- _Saved entries_:
%%
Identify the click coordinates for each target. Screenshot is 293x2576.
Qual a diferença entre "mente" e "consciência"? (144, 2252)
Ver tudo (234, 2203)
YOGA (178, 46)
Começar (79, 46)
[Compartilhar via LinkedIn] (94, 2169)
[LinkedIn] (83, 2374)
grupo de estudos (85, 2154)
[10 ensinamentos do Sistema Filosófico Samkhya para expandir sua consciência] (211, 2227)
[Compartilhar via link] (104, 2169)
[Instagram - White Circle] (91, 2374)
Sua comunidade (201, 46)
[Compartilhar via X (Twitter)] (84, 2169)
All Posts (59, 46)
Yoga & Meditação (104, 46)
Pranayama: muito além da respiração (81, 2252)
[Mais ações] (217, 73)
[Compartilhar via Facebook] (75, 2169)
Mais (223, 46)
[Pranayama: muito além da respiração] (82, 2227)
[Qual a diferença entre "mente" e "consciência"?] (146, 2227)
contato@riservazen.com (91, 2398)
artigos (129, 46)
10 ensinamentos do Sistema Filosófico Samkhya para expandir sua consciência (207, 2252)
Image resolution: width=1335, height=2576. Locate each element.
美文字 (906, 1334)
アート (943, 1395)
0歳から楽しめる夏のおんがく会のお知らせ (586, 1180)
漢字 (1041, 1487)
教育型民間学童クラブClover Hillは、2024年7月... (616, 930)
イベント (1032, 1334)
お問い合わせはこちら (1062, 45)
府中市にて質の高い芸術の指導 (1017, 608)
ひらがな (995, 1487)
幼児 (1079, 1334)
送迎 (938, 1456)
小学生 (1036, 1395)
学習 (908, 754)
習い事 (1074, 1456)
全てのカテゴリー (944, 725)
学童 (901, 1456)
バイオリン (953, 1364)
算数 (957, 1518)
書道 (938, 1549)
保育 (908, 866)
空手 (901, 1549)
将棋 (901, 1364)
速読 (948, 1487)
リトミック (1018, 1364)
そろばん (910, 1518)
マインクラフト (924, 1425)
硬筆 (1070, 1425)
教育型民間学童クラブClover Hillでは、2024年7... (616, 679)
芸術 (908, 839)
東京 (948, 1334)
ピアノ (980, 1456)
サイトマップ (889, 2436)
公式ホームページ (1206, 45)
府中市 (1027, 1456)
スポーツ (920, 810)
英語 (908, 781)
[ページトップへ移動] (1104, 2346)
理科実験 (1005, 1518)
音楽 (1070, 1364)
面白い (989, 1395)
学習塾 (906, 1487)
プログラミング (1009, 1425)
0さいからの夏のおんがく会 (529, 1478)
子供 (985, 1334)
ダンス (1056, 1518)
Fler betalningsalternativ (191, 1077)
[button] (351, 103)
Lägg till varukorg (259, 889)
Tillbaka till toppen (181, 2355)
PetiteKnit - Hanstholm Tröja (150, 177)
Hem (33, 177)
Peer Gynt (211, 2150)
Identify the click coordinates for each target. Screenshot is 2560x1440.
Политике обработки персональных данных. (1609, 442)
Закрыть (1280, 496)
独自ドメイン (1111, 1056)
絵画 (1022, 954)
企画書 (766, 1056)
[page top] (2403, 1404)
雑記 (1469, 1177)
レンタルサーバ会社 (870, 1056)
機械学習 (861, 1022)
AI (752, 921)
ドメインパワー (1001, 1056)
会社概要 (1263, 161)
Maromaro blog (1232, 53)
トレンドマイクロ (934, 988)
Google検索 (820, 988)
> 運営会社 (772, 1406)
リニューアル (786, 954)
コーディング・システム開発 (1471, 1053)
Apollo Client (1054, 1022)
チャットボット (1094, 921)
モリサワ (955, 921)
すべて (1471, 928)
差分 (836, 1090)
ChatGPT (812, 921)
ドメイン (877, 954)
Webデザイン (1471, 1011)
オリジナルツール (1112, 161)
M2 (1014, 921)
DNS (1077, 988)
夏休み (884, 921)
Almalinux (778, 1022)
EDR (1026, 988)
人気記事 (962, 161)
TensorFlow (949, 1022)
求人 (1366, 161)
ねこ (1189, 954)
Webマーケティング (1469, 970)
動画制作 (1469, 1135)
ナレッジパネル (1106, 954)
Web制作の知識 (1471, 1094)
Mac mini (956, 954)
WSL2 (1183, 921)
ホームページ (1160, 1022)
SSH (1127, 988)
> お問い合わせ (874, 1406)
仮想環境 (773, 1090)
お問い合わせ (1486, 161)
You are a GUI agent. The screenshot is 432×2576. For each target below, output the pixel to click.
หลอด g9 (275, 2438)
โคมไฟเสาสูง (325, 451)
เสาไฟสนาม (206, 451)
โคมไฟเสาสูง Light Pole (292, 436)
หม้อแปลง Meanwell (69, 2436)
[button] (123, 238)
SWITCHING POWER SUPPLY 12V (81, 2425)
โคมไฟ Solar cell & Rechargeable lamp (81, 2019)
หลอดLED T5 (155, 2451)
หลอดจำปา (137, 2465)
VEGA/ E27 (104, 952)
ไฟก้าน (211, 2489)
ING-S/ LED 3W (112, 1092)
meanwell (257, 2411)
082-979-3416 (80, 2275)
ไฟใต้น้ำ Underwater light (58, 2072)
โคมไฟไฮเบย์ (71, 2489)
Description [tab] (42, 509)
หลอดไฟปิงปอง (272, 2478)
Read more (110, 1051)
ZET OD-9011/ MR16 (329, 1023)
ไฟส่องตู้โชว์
%%
- _WHAT YOU ARE ASKED TO DO_:
Please work out how many lines above carry "Compartilhar", writing only the result.

- _SOLUTION FOR THIS PROBLEM_:
4